Nge - Vape Disebut Bisa Turunkan Kebugaran Fisik hingga 15 Persen, Ini Dampaknya
Ilustrasi pengguna vape-pinterest -
RADARTVNEWS. COM - Kebiasaan menggunakan vape atau rokok elektrik ternyata tak hanya berkaitan dengan paparan nikotin dan zat kimia yang masuk ke dalam tubuh. Penggunaan vape juga disebut dapat berdampak terhadap kemampuan fisik, terutama saat seseorang melakukan aktivitas olahraga.
Sebuah studi yang dibagikan melalui akun media sosial @sc.hospital menyoroti hubungan antara penggunaan vape dengan tingkat kebugaran fisik pada orang dewasa muda. Dalam unggahan tersebut disebutkan, kelompok pengguna vape memiliki kapasitas olahraga sekitar 15 persen lebih rendah dibandingkan orang yang tidak merokok maupun tidak menggunakan vape.
Temuan tersebut menjadi perhatian karena vape selama ini kerap dianggap sebagai alternatif yang lebih aman dibandingkan rokok konvensional. Padahal, penggunaan rokok elektrik tetap membuat tubuh terpapar berbagai zat yang dapat memengaruhi sistem pernapasan dan kardiovaskular.
Dalam unggahan tersebut, penelitian dilakukan terhadap orang dewasa muda berusia 18 hingga 30 tahun. Hasilnya menunjukkan adanya perbedaan kemampuan fisik antara pengguna vape dengan kelompok yang tidak menggunakan rokok maupun vape.
Pengguna vape disebut lebih cepat mengalami sesak napas dan kelelahan ketika melakukan aktivitas olahraga. Kondisi tersebut dapat membuat seseorang lebih sulit mempertahankan performa fisik, terutama ketika melakukan aktivitas yang membutuhkan daya tahan tubuh dalam waktu cukup lama. BACA JUGA:Viral! Bigmo Diduga Libatkan Anak Promosikan Rokok Elektrik, Warganet Desak Penyelidik
Tak hanya itu, penggunaan vape juga dikaitkan dengan perubahan fungsi pembuluh darah serta efisiensi paru-paru ketika tubuh melakukan aktivitas. Padahal, saat berolahraga, tubuh membutuhkan pasokan oksigen yang optimal agar otot dapat bekerja secara maksimal.

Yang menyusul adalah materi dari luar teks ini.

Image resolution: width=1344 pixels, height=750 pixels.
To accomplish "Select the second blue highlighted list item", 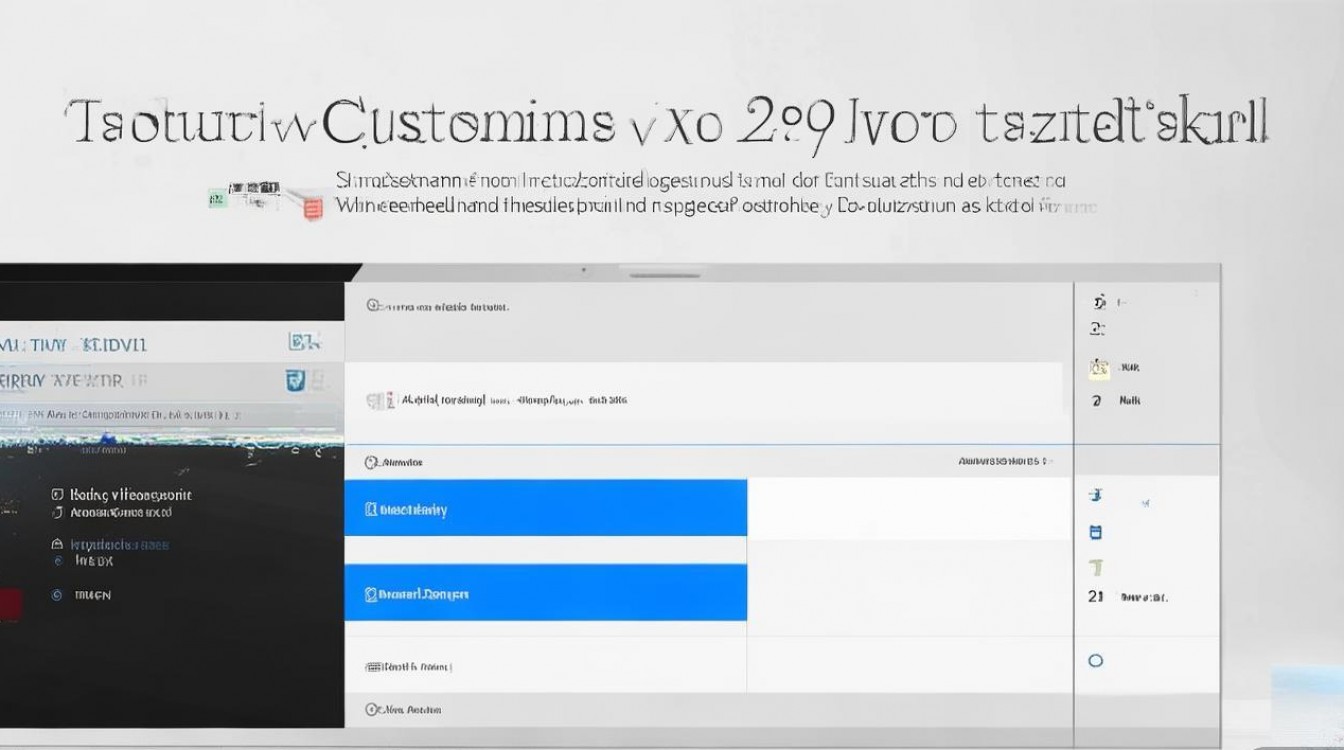I will pyautogui.click(x=545, y=593).
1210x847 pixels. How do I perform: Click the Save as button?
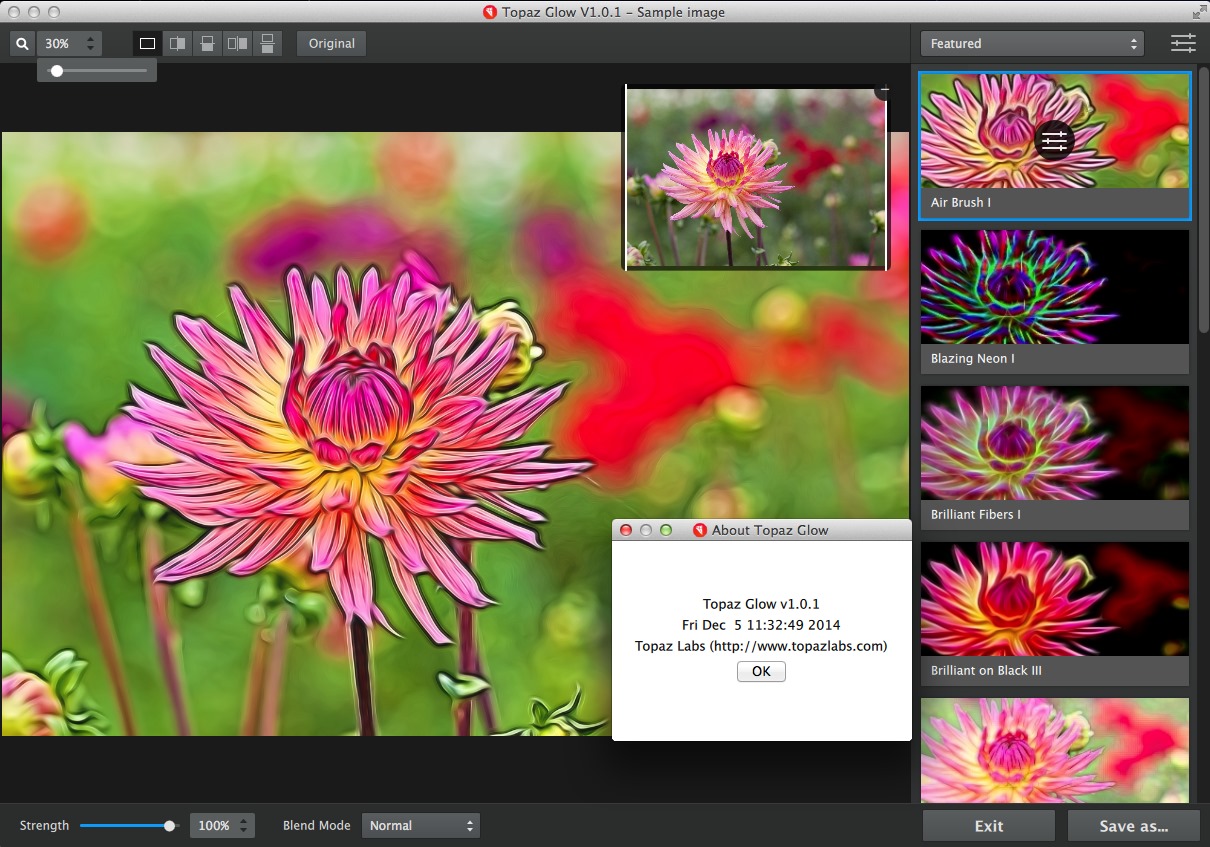1134,825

Ketika fungsi pernapasan dan sirkulasi darah terganggu, tubuh bisa lebih cepat merasa lelah. Akibatnya, aktivitas yang sebelumnya terasa ringan dapat menjadi lebih berat bagi pengguna vape.
Fenomena ini cukup relevan di kalangan anak muda. Penggunaan vape dalam beberapa tahun terakhir menjadi bagian dari gaya hidup sebagian masyarakat, termasuk karena hadir dalam berbagai bentuk, ukuran, rasa, dan desain yang menarik. Kondisi tersebut membuat vape tidak hanya digunakan sebagai produk pengganti rokok, tetapi juga menjadi bagian dari tren pergaulan.
Namun, anggapan bahwa vape tidak memberikan dampak serius terhadap tubuh perlu dipertimbangkan kembali. Meski efek yang dirasakan setiap orang dapat berbeda, penggunaan rokok elektrik tetap memiliki risiko terhadap kesehatan.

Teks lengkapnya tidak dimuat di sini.